My 2 ½-year-old daughter, Emma Claire, is oblivious to the good vs. the not-so-good. She simply doesn’t care. She’s happy to just be there. She sometimes forgets to listen to the story. Two weeks ago, she walked to the middle of the circle, lifted up her shirt and exclaimed, “These are my breasts!”
After a recent story and craft, Emma Claire became fixated on the baby playing next to us. I’ve seen this baby before and have often wondered why her mother brings her to a pre-school story hour. (Of course, I’m sure people are wondering the same about me since the librarian usually reminds me that toddler time is the next hour, which I’m thinking is their way of saying, “Your daughter and her breasts are driving us all crazy.”)
This is a cute baby, but his mother is young and she is struggling. She yells at him for crumpling his paper. She swats at him for trying to touch my daughter. She thinks he should act like the 3- and 4-year-olds surrounding him. She is overwhelmed, but she is there. She is trying. My heart aches for her.
And then she tells me, with a nervous giggle, that she’s pregnant. “Can you imagine?” she asks. No. I cannot. I am taken over by ugly emotions. I judge her. I think about my friends who can’t have babies and I wonder, “WHY?” She laughs again, this time revealing a mouth full of rotten teeth. Oh my gosh, is she on drugs? Does she do drugs in front of her baby? Is she on drugs right now?

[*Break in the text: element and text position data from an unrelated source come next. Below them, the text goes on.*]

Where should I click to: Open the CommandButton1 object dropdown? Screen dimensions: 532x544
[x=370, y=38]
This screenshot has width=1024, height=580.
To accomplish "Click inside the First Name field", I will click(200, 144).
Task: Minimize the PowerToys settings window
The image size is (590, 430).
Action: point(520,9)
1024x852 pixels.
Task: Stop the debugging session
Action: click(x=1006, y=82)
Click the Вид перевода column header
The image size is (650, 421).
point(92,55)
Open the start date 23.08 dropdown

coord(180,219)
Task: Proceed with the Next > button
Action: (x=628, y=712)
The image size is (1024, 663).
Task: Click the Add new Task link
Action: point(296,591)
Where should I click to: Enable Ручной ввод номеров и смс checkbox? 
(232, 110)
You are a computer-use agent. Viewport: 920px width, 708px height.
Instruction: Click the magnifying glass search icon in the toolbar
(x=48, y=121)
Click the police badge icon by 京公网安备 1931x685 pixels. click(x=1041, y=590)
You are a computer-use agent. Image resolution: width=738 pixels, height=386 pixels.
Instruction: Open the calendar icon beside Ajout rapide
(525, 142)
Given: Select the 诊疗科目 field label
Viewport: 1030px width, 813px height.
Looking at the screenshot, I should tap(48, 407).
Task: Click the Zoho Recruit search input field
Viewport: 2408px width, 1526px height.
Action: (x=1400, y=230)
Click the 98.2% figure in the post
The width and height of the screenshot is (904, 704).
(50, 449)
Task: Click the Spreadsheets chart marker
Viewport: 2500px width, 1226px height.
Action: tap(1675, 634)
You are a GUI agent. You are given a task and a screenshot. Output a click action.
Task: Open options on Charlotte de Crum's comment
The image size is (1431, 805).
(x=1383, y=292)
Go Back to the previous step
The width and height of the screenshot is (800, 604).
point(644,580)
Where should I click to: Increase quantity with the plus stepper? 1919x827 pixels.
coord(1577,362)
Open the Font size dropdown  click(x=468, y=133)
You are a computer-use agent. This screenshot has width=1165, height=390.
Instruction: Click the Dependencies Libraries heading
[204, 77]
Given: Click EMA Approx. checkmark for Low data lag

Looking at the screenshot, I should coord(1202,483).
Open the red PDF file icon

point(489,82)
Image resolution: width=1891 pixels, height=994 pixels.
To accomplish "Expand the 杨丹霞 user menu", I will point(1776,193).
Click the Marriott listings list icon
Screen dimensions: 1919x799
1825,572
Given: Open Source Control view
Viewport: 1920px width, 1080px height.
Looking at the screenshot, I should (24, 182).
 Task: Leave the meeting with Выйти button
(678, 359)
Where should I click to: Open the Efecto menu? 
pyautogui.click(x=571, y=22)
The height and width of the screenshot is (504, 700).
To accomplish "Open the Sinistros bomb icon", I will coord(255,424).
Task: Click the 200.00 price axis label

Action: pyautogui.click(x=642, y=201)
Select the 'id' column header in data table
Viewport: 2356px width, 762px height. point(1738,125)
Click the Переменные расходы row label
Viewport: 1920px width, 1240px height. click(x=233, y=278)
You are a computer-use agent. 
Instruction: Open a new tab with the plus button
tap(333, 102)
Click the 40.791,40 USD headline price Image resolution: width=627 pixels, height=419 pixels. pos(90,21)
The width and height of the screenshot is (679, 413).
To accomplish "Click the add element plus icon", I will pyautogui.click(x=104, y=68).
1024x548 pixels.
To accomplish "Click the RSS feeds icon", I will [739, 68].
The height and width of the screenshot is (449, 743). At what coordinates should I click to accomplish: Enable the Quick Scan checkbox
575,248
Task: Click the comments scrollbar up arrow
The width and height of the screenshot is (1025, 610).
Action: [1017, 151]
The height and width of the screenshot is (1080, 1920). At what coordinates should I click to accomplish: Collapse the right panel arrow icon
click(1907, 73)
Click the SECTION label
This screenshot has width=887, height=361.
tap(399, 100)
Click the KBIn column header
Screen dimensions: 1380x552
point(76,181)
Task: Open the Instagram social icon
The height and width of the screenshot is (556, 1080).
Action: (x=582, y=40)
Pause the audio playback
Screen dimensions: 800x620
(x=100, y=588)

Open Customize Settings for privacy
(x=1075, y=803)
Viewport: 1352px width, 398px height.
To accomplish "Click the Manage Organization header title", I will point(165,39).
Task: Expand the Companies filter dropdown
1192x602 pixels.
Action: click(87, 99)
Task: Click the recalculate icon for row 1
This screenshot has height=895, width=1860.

Now, I am fuming. Why is it that so many women – women I know and love, smart women, loving women, on the ball mature enough to handle it not on drugs women — spend thousands and thousands of dollars only to be devastated month after month while other women — careless, too young, don’t even want a baby women — get pregnant with seemingly the bat of an eye?
As my children would say, “It’s NOT fair!”And maybe it’s not, but as I’ve told my children again and again, we should be thankful that life isn’t always fair because all I have to do is look at the two miracles that are my children to know that I have way more than I deserve.
Is this woman on drugs? Who knows and who am I to judge? Because if being a mother was only for the worthy then I would have surely been passed by. There’s no way I was smart enough, ready enough or together enough to be deemed worthy of motherhood.
We will never understand the “life’s not fair” moments, and perhaps we’re not supposed to. As I regularly bask in the joy of being a mommy, I know that I’m no more deserving than Library Mom.
But hallelujah for me — life’s not always fair.